Вместе с тем текст существует и как комплекс знаков, и как смысл, за этими знаками скрывающийся, ими выражающийся, и многочисленные переходы от одного «состояния» текста к другому выявить непросто. Говоря о классическом рисунке «Два профиля и ваза», В.П. Зинченко со ссылкой на М.К. Мамардашвили и А.М. Пятигорского указывает, что невозможно точно сказать, ваза это или профили: «В действительности, на психологическом языке, это чувственная ткань возможного одного или другого образа, для порождения которого (т.е. для появления его в сознании. – А.Я.) должен быть совершён тот или иной перцептивный акт» [Зинченко 2010: 35]. Сами «тексты» оригинала и перевода как различные в сущности своей тексты или их единство – это чувственная ткань образа, которая наряду с биодинамической тканью процесса восприятия и осмысления представляют собой «строительный материал» образов и действий. «…Но этот материал может пойти в дело, а может остаться неиспользованным, неопредмеченным, некатегоризованным» [Там же]. Тело текста оригинала и тело порождаемого текста могут осознаваться как неразрывное целое. Следовательно, нельзя однозначно утверждать, что переводчик относится к переводу и оригиналу всегда как к отдельным текстам или всегда как к одному и тому же тексту. По всей видимости, многочисленные переходы от одного такого состояния к другому насквозь пронизывают весь процесс перевода.

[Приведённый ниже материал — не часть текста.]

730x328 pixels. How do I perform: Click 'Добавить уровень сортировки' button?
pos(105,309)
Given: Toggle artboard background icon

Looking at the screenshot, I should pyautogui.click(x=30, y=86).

Для нашего анализа наиболее перспективен подход, при котором мы имеем дело не с привычной оппозицией двух «внешних» по отношению к сознанию текстов, а с внешней и внутренней формой единого целого (процесса?), которое представляет собой «метаформу» [Там же: 227]. Отсюда следует, что при переводе из одной, первой, внешней формы текста рождаются его «внутренняя» (в сознании переводчика) и «вторая внешняя» формы (разумеется, что рождаются они не сами, а в результате деятельности переводчика). Это триединство как раз и составляет «метаформу» текста, ей и оперирует переводчик, а не отдельными только её формами. Значит, говорить о том, что переводчик порождает другой текст, не совсем верно, и мы будем употреблять подобные выражения лишь для простоты изложения, всегда помня, что порождается не текст во всей его полноте, а одна из форм его бытия.

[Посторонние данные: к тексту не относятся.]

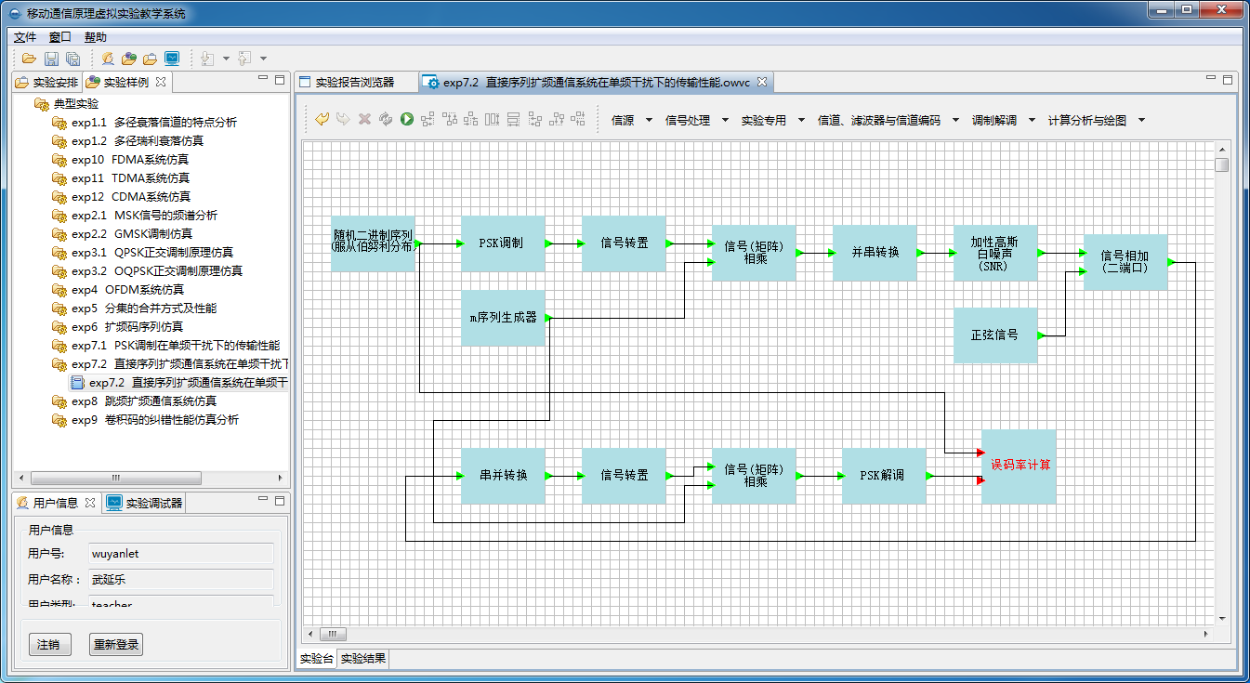Switch to the 实验调试器 tab
This screenshot has height=683, width=1250.
154,503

Следовательно, то, что принято называть текстом перевода, или переводным текстом, отражает лишь часть того многообразия процессов, которые можно наблюдать при психолингвистическом подходе к переводу. Важно помнить, что иллюзия прямого отображения в «теле» текста стоящей за ним психологической реальности, идеального образа редуцирует перевод лишь к одному из его важнейших аспектов. Впрочем, такой частный случай, такой односторонний взгляд на участвующий в переводе текст целесообразен и часто используется в исследованиях, например, сопоставительного или литературоведческого толка, но в анализе перевода с психолингвистических позиций оказывается неэффективным.

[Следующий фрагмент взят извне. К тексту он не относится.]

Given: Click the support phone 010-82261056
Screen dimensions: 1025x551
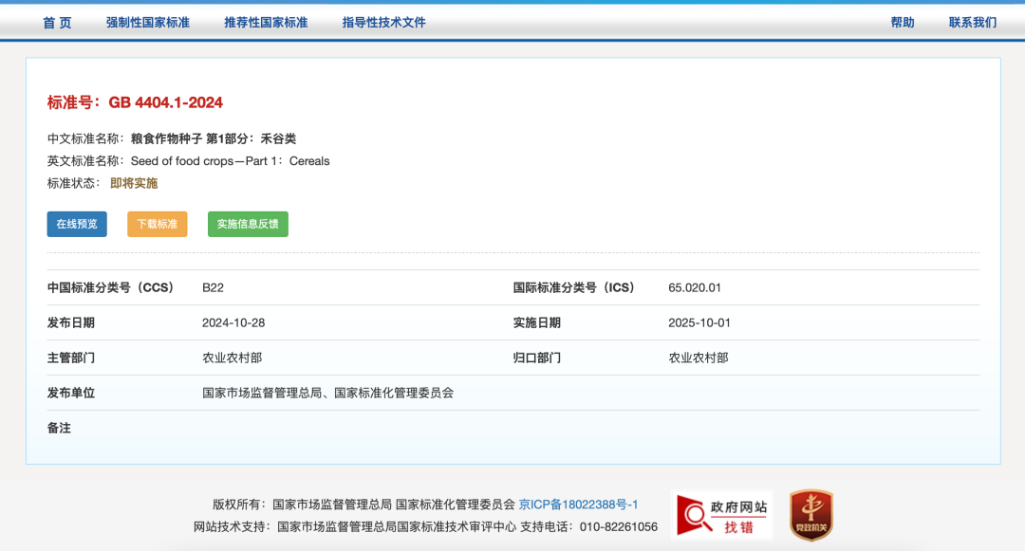Looking at the screenshot, I should tap(621, 526).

Перевод характеризуется среди прочего тем, что он есть средство «передачи сведений» о реальной или идеальной действительности (то есть в идеальной форме, что не отрицает её реального существования) – переводный текст является превращённым, «второочередным», косвенным изображением действительности, а зачастую не действительности, а части знаний автора исходного текста об этой действительности. Коль скоро текст – это отражение действительности, тогда перевод – отражение отражения (или отражение изображения), своего рода метаотражение. Впрочем, с последним заявлением можно и поспорить, ведь перевод как метаотражение не относится к какому-то более высокому уровню, не является суперординатой. Перевод тогда можно назвать «вторичным» отражением, «вторичной» формой. В отличие от превращённой формы, где содержание непосредственно не выражается, во вторичной форме содержание выступает непосредственно, но с остатками связей с первичной формой; непосредственное выражение содержания в превращённой форме исключено, во вторичной не исключено, оно возможно, но необязательно. Вторичность формы определяется не её подчинённостью первичной форме, а, так сказать, очерёдностью, тем, что первичная форма существует вне и до деятельности переводчика, вторичная появляется, порождается в результате такой деятельности, она невозможна без прохождения через сознание переводчика.